Je viens de recevoir un grand petit livre paru début décembre, et qui ne bénéficiera peut-être pas d’une publicité et d’une diffusion à la hauteur de sa qualité. Alors, autant en dire tout le bien que j’en pense — en espérant que cela donnera envie aux passants de ce blog des deux rives de le feuilleter et d’en tirer leur miel.

     Daniel Arnaud, avec ses Dernières nouvelles du front (Editions de l’Harmattan — que je ne félicite pas pour la qualité du suivi éditorial, au passage), a donné des lettres de noblesse, dans le combat pour l’Ecole, au genre de l’autofiction : c’est moi et ce n’est pas moi, et toute personne qui se reconnaîtra dans ces pages, cloporte ou héros sans visage, aura tort — et aura bien raison.

    Cet André Moreau dont il nous raconte l’histoire pédagogique (une histoire pleine de bruit et de fureur, — et lourde de sens) a failli être agrégé de Philosophie. Mais c’est une discipline où il y a beaucoup d’appelés, et très très peu d’élus : le voici donc prof de Français-Histoire en Lycée professionnel.
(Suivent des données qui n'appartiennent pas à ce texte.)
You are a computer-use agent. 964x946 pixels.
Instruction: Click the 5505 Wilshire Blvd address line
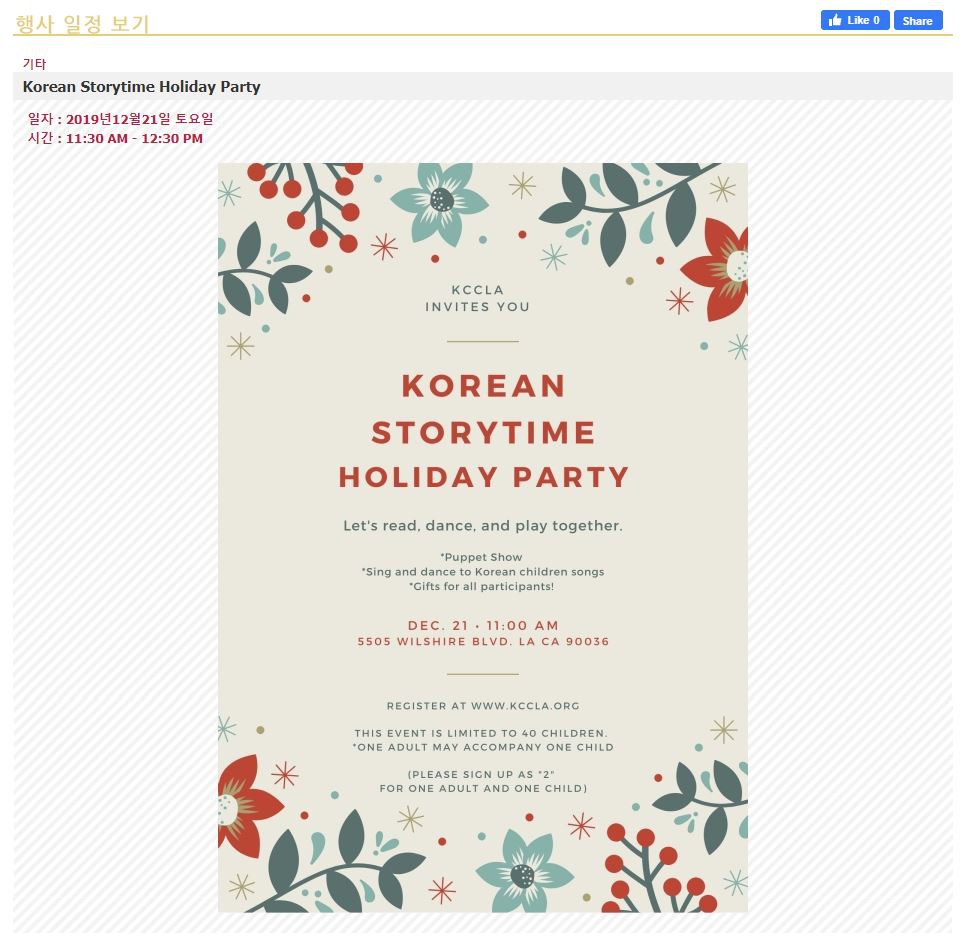(483, 642)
    De ses cours d’IUFM à sa dernière mutation — dans l’Académie de Corse, où il enseigne à présent et dont il nous donne régulièrement des nouvelles sur son blog (1) —, rien ne nous est épargné des affres du jeune prof, dont la vie est rythmée  par les longs trajets en voiture, les coups de gueule de Chefs d’établissement dont la morgue est inversement proportionnelle à la compétence, comme d’habitude, les classes ingérables et les formateurs aléatoires.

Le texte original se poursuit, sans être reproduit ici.